The report recommends that anyone aged 45-65 years who has hypertension should be actively treated for the disorder.

• Smoking. At 5%, smoking posted the third-highest PAF. The risk is probably mediated through smoking’s detrimental effects on cardiovascular health. But the report noted that tobacco smoke contains known neurotoxins as well.

Preventing the smoking/dementia connection is simple, Dr. Livingston said. “Simply stop smoking. If you’re smoking, just stop. Please.”

• Depression. Depression in late life imposed a 4% PAF. The evidence reviewed suggested that depression is not, in fact, linked to dementia when experienced at mid-life. But late-life depression may be a prodromal symptom of dementia and biologically linked to increased stress hormones, decreased neuronal growth factors, and decreased hippocampal volume. The commission noted animal models that suggest some antidepressants, including citalopram, decrease amyloid progression.

• Social isolation. Associated with a 2% PAF, social isolation may, like depression, be a prodromal symptom. But, the report said, there is growing evidence that it actually is an independent risk factor as well. It has been shown to also increase the risk of hypertension, cardiovascular disease, and depression, all dementia risk factors in their own right.

Longitudinal studies suggest that social activities and personal connections may prevent or delay dementia, although top-grade evidence is lacking. Still, maintaining a rich social network not only reduces the chance of isolation, but helps prevent depression as well.

• Physical inactivity. Sedentary lifestyle carried a 3% PAF for dementia. Older adults who maintain physical activity are more likely to remain cognitively intact. Physical exercise improves mood, reduces the risk of falls, and maintains normal physical function. The report cited a meta-analysis of 16 studies and almost 164,000 participants without dementia; it concluded that those in the highest level of activity had a 25% decreased risk of all-cause dementia and a 45% decreased risk of Alzheimer’s disease.

The strongest evidence for exercise’s benefit on cognition may be from the Finnish Geriatric Intervention Study to Prevent Cognitive Impairment and Disability (FINGER). Patients with a high risk of dementia who completed the lifestyle modification program of healthy diet cognitive training, vascular risk factor management, and aerobic exercise showed a slowing of cognitive decline and improvements in executive function and processing speed.

Becoming aware of the risk factors is one thing, the report said. Doing something about them is another. In general, the first step is to “be ambitious” about prevention.

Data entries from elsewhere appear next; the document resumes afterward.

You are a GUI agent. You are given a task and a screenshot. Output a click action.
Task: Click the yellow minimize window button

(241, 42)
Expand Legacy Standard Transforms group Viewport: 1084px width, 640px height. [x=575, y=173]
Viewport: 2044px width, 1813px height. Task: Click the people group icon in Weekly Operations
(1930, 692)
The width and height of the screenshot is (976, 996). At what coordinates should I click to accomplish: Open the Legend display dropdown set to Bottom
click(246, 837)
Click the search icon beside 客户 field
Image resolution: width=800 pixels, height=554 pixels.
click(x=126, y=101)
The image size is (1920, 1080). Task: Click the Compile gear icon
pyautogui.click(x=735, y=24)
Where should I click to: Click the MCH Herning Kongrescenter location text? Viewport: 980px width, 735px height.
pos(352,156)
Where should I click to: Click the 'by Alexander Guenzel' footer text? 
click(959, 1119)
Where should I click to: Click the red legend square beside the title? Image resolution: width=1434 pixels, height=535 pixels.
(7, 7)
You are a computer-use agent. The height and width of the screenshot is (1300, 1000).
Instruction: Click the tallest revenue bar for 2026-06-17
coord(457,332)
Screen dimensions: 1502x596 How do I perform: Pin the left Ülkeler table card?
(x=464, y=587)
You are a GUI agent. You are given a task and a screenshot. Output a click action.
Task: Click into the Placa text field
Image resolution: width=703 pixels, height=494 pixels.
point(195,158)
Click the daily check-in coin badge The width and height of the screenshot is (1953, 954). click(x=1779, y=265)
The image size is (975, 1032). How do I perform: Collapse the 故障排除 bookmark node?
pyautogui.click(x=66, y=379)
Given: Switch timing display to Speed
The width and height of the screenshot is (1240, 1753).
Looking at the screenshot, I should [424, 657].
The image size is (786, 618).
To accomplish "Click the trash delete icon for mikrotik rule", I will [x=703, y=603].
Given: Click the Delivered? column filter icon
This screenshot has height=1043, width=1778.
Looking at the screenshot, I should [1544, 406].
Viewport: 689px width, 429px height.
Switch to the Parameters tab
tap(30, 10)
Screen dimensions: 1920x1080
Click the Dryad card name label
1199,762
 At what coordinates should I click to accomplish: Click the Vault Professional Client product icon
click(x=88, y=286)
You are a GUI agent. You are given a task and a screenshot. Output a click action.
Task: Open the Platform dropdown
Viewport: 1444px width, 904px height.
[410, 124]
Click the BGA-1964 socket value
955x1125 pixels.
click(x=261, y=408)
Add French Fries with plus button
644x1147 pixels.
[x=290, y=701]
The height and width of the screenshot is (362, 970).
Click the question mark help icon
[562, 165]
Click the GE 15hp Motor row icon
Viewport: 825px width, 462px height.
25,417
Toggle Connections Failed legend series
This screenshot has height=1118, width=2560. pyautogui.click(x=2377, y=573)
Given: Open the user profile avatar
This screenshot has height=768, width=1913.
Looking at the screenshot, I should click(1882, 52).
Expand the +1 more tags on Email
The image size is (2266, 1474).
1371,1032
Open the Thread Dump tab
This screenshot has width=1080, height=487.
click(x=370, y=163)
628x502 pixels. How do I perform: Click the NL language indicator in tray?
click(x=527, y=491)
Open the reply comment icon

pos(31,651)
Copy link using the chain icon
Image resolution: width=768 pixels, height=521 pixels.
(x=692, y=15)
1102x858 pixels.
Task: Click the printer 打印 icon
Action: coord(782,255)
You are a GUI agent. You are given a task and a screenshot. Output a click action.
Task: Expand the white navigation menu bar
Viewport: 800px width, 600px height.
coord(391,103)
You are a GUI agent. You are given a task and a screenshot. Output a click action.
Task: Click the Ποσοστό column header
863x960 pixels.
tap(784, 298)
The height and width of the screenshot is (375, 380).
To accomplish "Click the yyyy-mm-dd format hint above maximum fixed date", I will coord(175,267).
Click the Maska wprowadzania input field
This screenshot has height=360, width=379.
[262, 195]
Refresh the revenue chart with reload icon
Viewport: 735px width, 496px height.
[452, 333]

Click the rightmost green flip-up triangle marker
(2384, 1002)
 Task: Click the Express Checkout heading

“Prevention is always better than treatment,” Dr. Livingston said in an interview. “We need to start thinking about dementia not as something that simply happens outside our control, but as something that we can have an effect on.”

The Lancet commissioned the report. Dr. Livingston did not have any financial declarations but many of the other authors reported multiple relationships with pharmaceutical companies.